## TO BE DONE
Return each row below that contains the string "click" with matching case, copying the whole row.

## INFORMATION PROVIDED
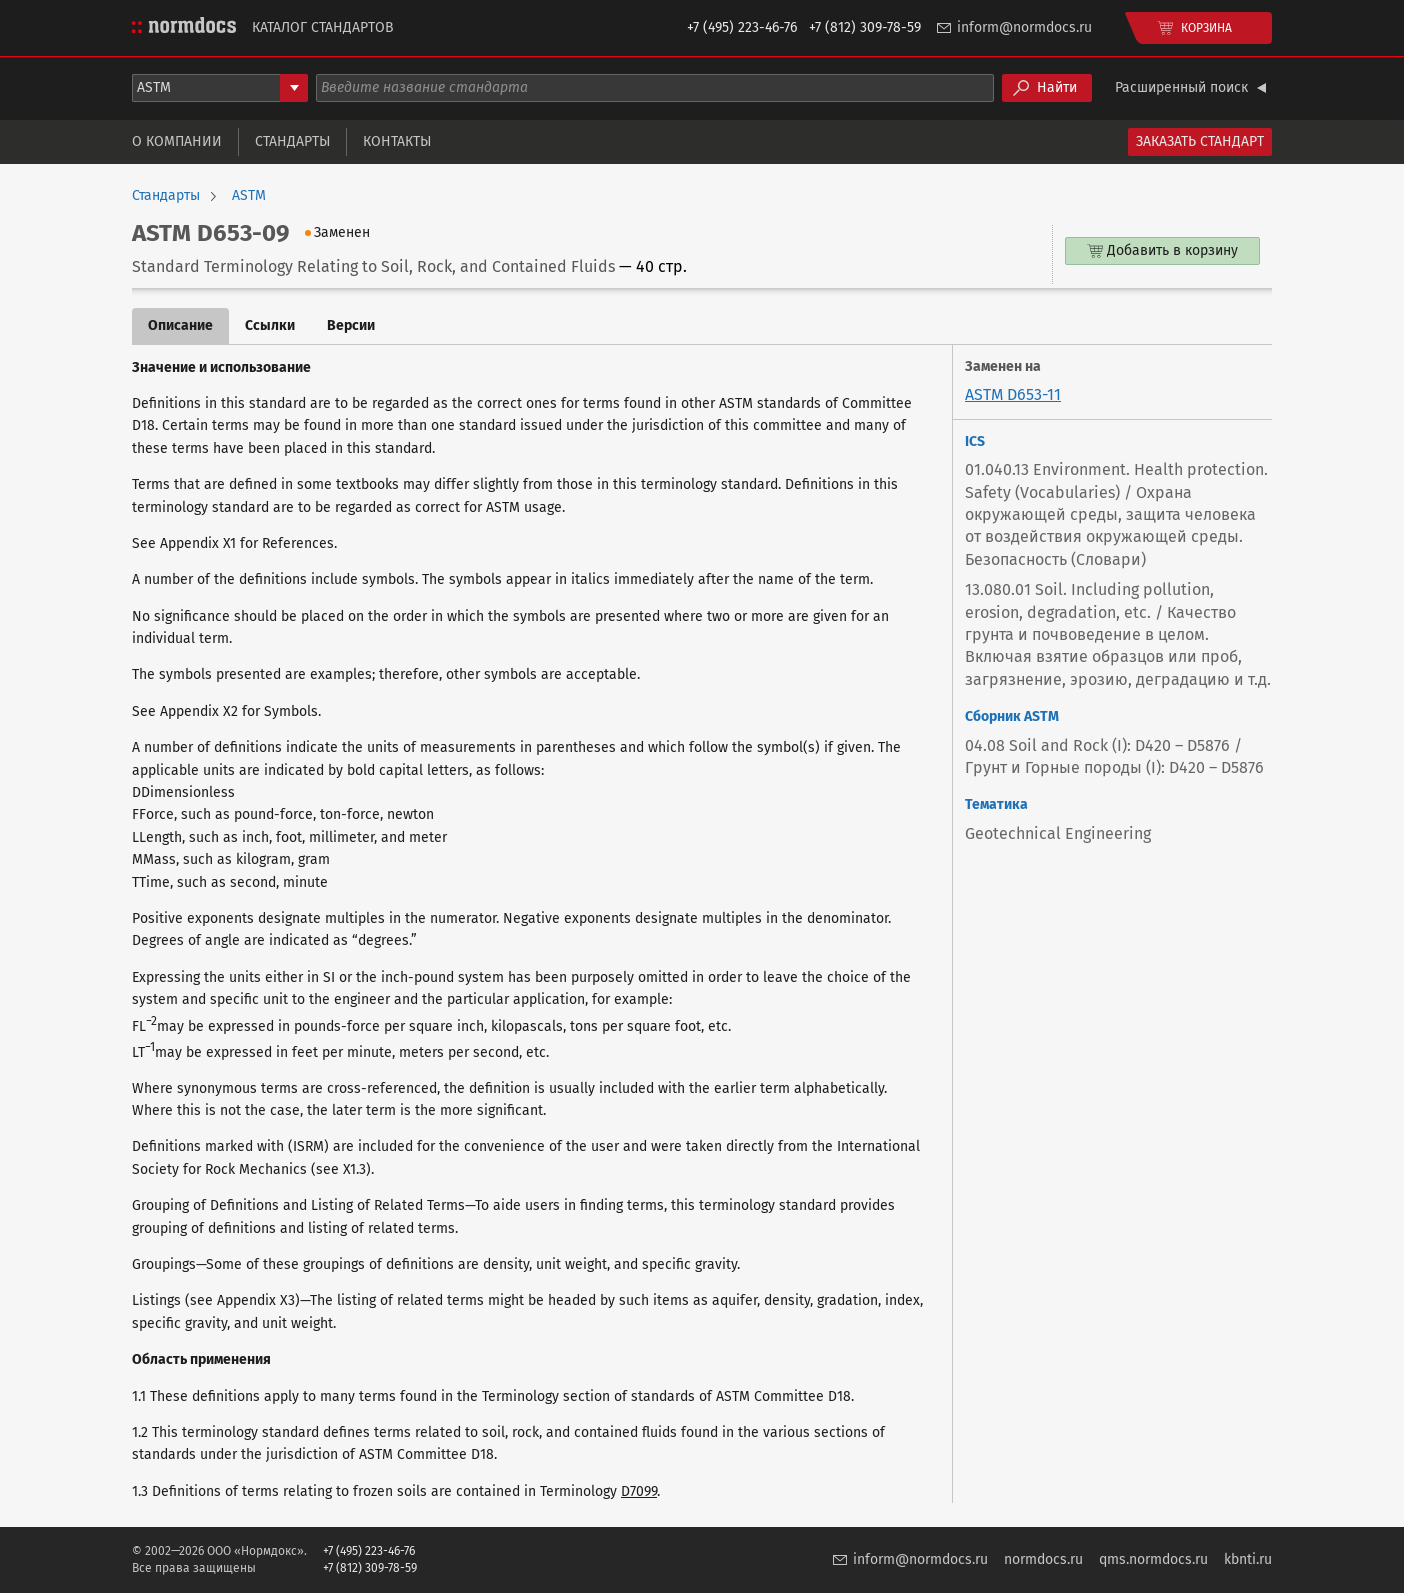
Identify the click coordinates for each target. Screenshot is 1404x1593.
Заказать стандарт (1200, 141)
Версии (351, 325)
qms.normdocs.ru (1153, 1559)
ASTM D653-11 (1013, 394)
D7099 (639, 1491)
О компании (177, 141)
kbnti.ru (1248, 1559)
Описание (180, 325)
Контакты (397, 141)
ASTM (249, 196)
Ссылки (270, 325)
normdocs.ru (1043, 1559)
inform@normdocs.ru (1024, 27)
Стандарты (292, 141)
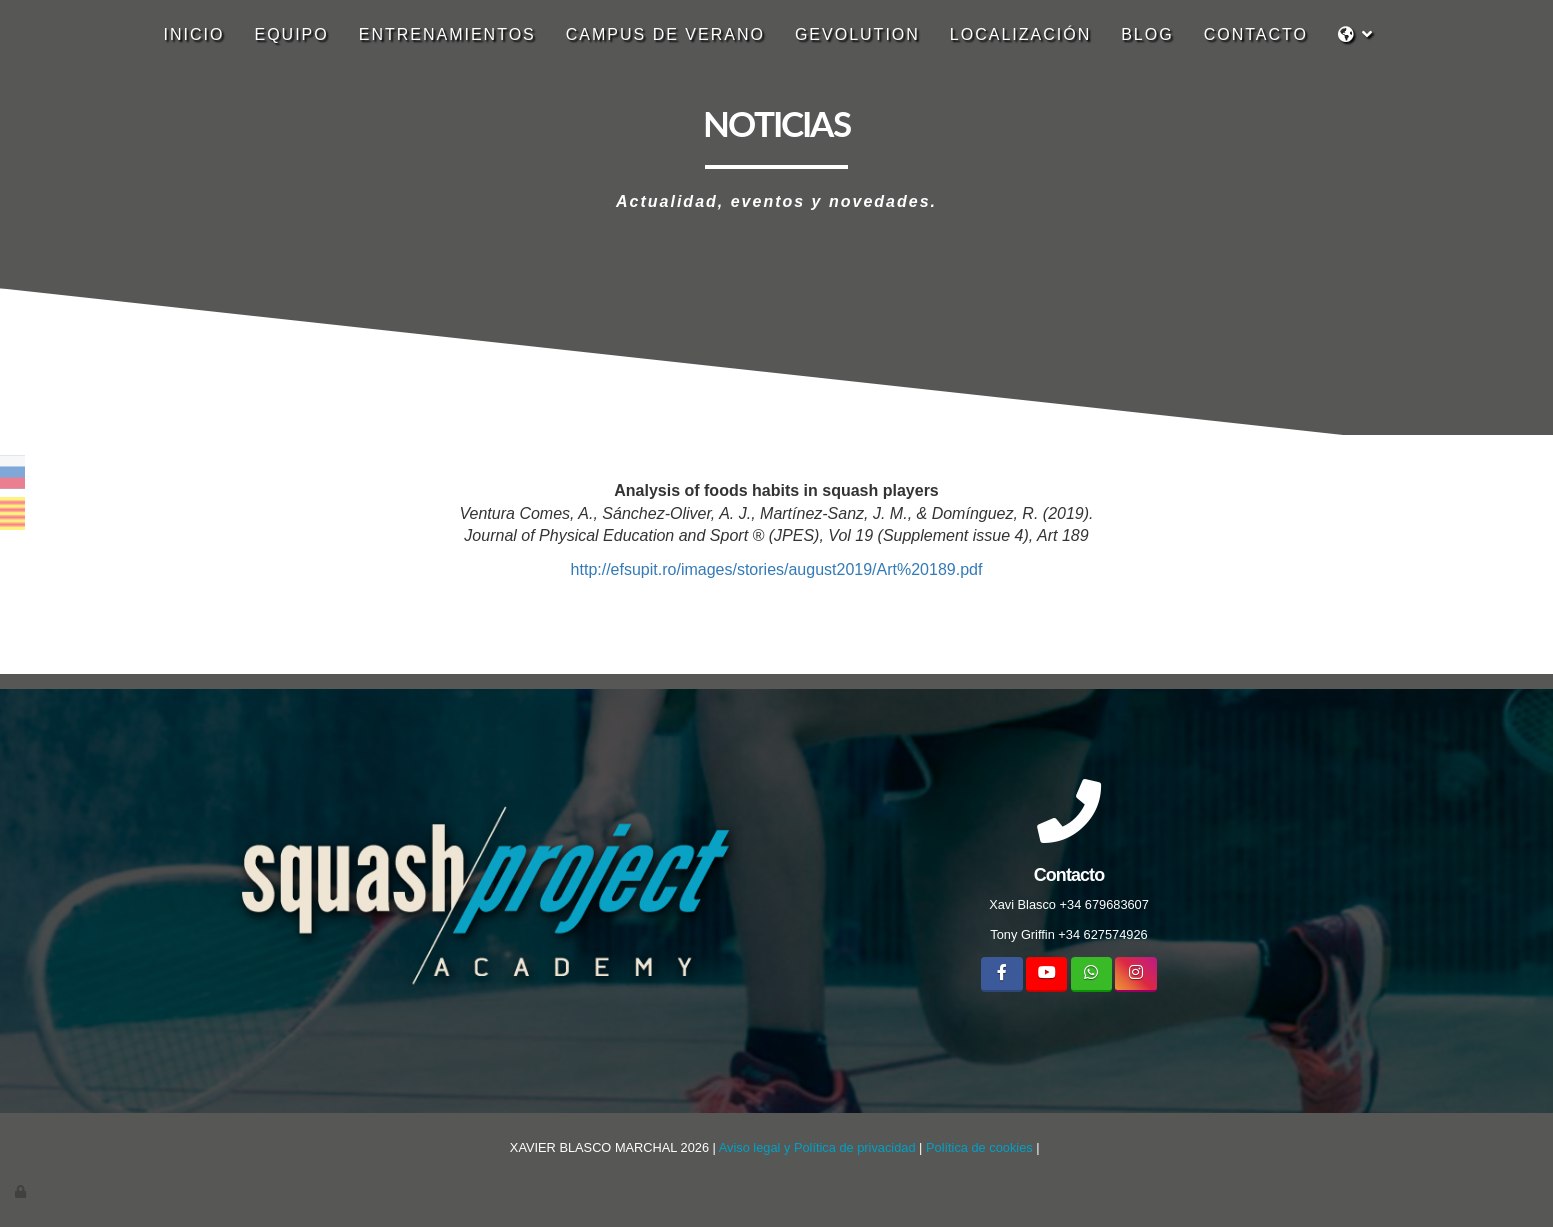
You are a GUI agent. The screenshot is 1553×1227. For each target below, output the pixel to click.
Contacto (1256, 34)
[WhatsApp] (1091, 974)
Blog (1147, 34)
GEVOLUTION (857, 34)
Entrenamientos (447, 34)
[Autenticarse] (22, 1191)
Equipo (291, 34)
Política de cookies (979, 1147)
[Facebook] (1001, 974)
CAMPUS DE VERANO (665, 34)
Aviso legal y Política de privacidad (817, 1147)
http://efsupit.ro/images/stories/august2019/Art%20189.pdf (777, 569)
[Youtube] (1046, 974)
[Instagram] (1135, 974)
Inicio (194, 34)
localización (1020, 34)
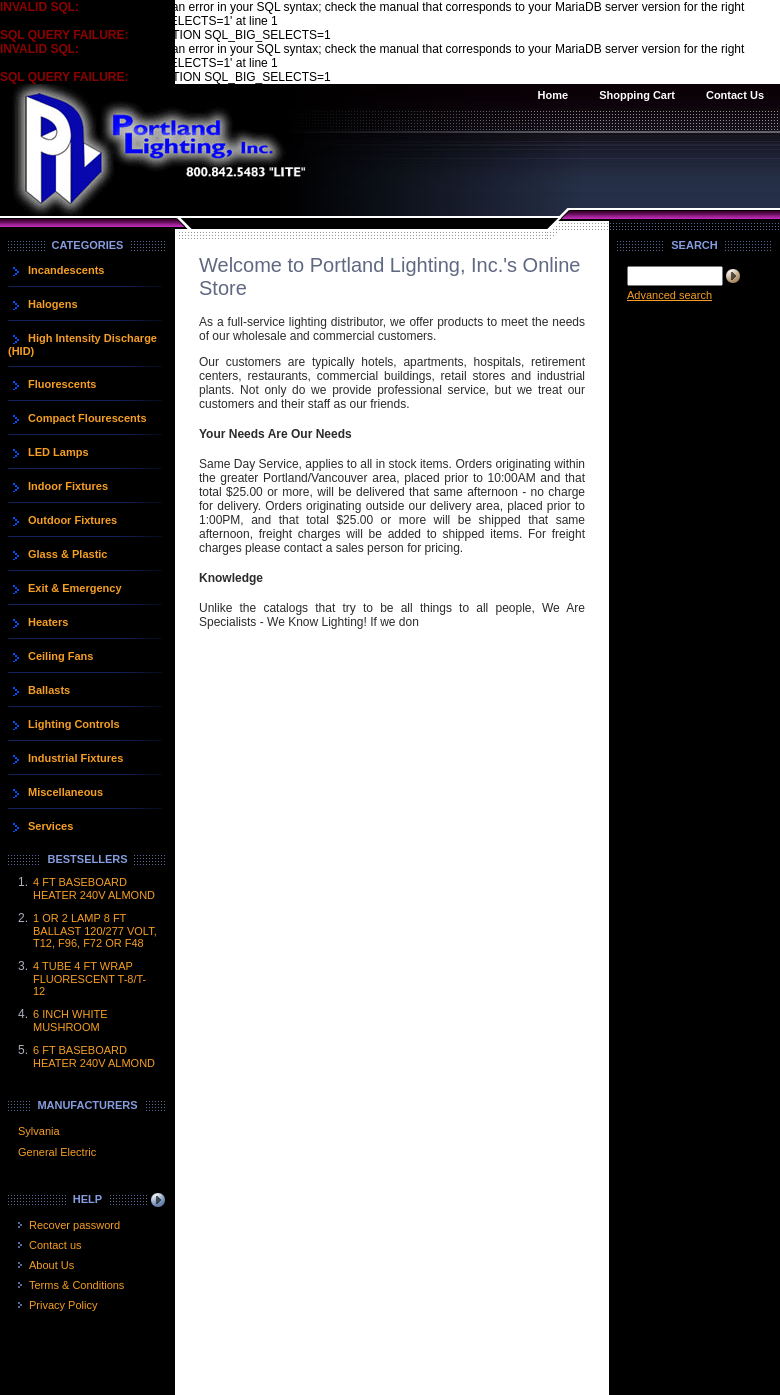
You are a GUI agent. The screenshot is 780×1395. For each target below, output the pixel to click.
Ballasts (49, 690)
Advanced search (669, 295)
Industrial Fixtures (75, 758)
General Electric (57, 1152)
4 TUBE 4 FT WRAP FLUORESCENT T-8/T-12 (89, 978)
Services (50, 826)
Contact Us (735, 95)
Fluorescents (62, 384)
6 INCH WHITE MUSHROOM (70, 1020)
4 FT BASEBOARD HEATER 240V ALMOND (94, 888)
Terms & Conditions (76, 1285)
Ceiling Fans (60, 656)
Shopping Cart (637, 95)
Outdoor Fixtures (72, 520)
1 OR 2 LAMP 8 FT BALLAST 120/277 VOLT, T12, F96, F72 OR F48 (95, 930)
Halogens (53, 304)
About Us (51, 1265)
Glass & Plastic (68, 554)
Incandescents (66, 270)
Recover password (74, 1225)
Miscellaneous (65, 792)
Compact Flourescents (87, 418)
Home (553, 95)
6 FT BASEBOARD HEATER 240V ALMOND (94, 1056)
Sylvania (39, 1131)
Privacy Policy (63, 1305)
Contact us (55, 1245)
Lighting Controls (74, 724)
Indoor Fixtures (68, 486)
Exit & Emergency (75, 588)
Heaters (48, 622)
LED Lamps (58, 452)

## EXERCISE RESULT
Identify the click coordinates for each target. Screenshot is 1404x1593.
You are a GUI agent. The screenshot is 1553×1227. For each target below, output the pixel to click.
You are a GUI agent. The screenshot is 780×1395. For each target below, output the pixel to click.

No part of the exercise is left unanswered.